Where it All Started

Seven years ago, I first published a Jekyll blog hosted in Github pages and let it lie largely dormant for two years. Then, as a New Year’s resolution, I rebuilt the entire thing using Pelican so I could stop using Ruby and, finally, fully transition all my personal code projects into Python.

It’s been five years since that blog post, and in that time I’ve published only 13 post on this blog. That’s less than three posts a year.

That’s kind of sad.

Starting Over

In the years since I began on that resolution to write more and educate on Python, I found myself struggling to generate new content. Not for a lack of ideas, but from a combination of excuse making (classic procrastination) and technical barriers that made publishing content less than streamlined.

The way the Pelican based blog was setup required some complexity with a multi-repo setup. One for the source markdown files and one for the html output.

This required the use of git submodules and memorization of Pelican commands to generate the content. I forgot them often enough that I ended up using the README of the source repo to add notes for myself so I wouldn’t forget how to publish.

Soon, I was looking to write more content that included not just blocks of example code but also their output and Python notebooks seemed like a good way to go about that. However, integrating them into Pelican became a journey all of it’s own. I stumbled across the pelican-jupyter library and first things were great. Suddenly I could mix markdown and python code and publish to my blog, but the fun stopped soon enough. The package depended on nbconvert to convert the notebooks into the html needed for publishing but a version upgrade broke the dependencies and soon even pinning the older version no longer solved all the conflicts; as other packages quickly required newer versions while the package was unable to keep up.
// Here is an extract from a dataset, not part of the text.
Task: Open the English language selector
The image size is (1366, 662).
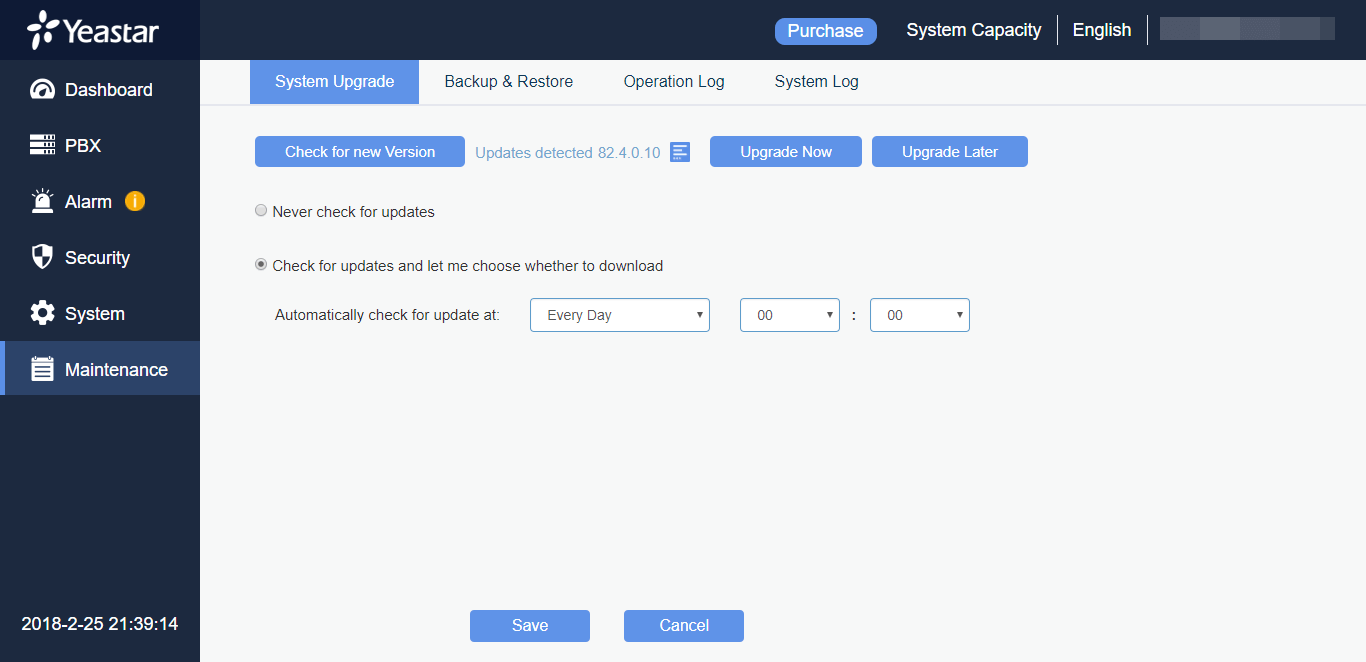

I started looking for a better way to publish python notebooks as a blog and stumbled across Quarto. After reading through the docs, I was blown away. How long had this been around? This was everything I needed and more.

Better Than Ever

Before long I had a proof of concept stood up in parallel and was able to not only publish without any archaic commands but I could render previews locally in VS Code, eliminate the need for a second repo, and the themes and layouts were based on simple bootstrap. The current look and feel is a bit more basic, but the focus is more on the content and there is even a built in search tool.

Even better, they had explicit directions for publishing to Github Pages using Github Actions. This made it easier than ever to write content and publish withough worrying about the static site generation. In fact, I could even write markdown directly in Github (in the browser) and commit to the repo and the publish action would immediately deploy to my site! So cool.

Suddenly, Github was my personal blog CMS without any need for a database or admin site. Just simple git commit.

Now I have one less excuse to start writing more and much more functionality to play around with. I’m very excited about exploring more interactive data viz using Observable and the ability to switch between R and Python as I collaborate with some of my colleague who prefer to code in R, like Chris Haid.